WHAT THIS TASK INVOLVES: Only the lines from the one containing "Task: Click the Outflow column group header" to the end of the data should be copied, exactly and without pictures.

(GIVEN ENTRIES)

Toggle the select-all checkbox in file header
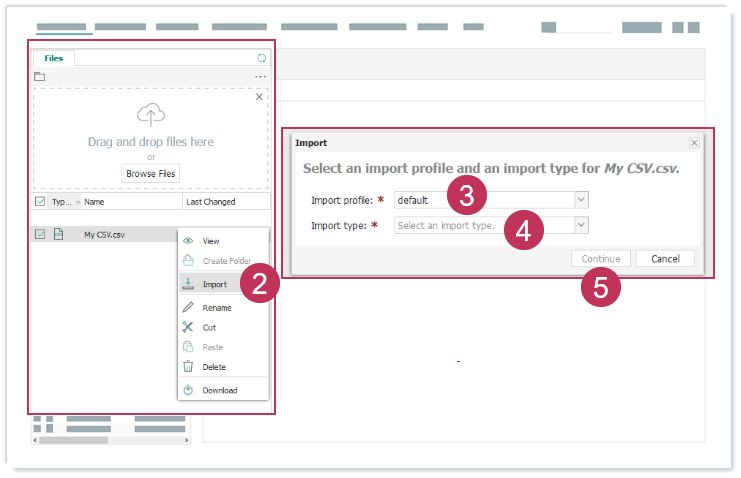tap(40, 201)
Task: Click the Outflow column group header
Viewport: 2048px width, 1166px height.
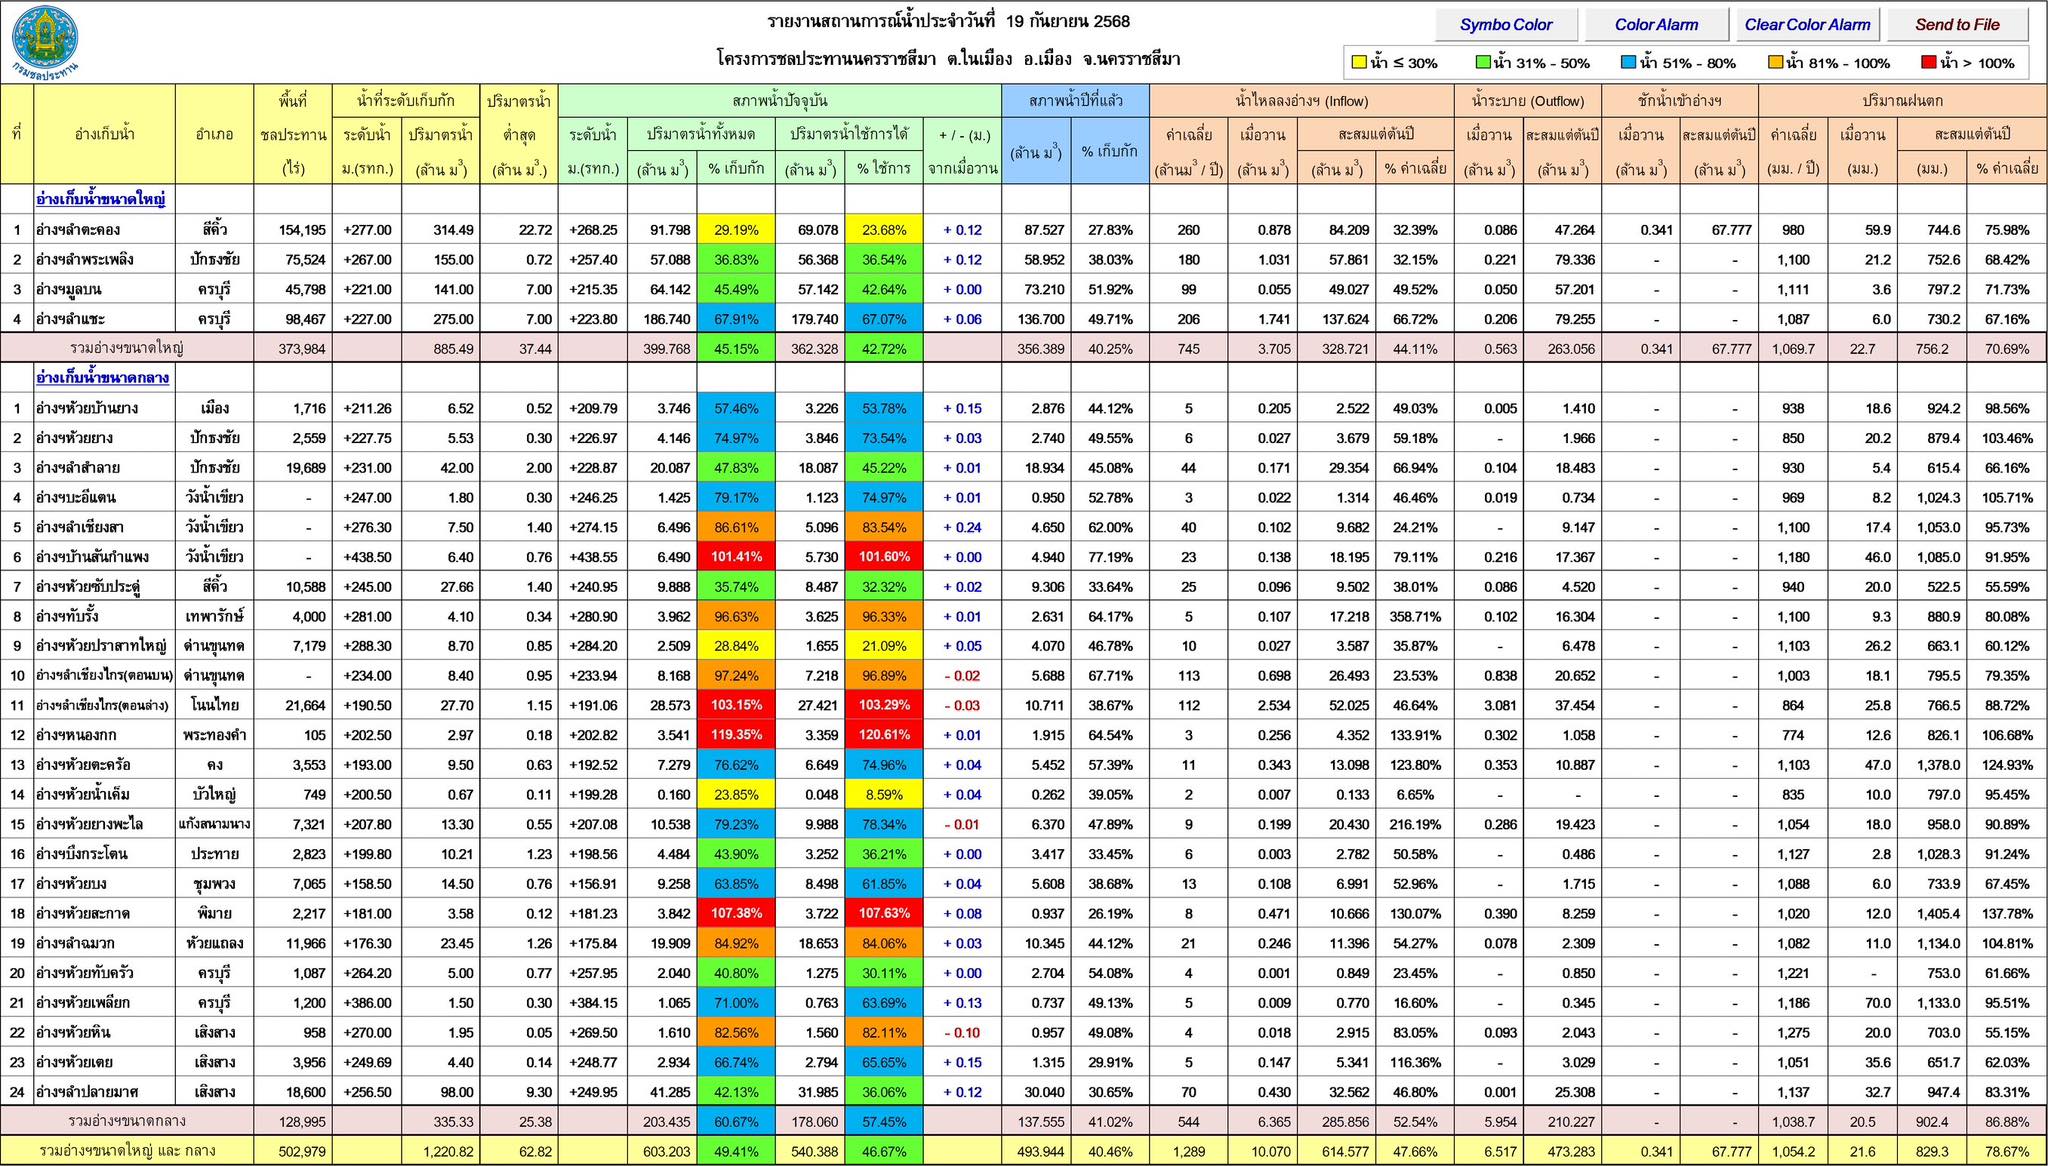Action: click(x=1527, y=101)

(End GIVEN ENTRIES)

SOLUTION FOR THIS PROBLEM:
Task: Click the Outflow column group header
Viewport: 2048px width, 1166px height.
Action: click(x=1527, y=101)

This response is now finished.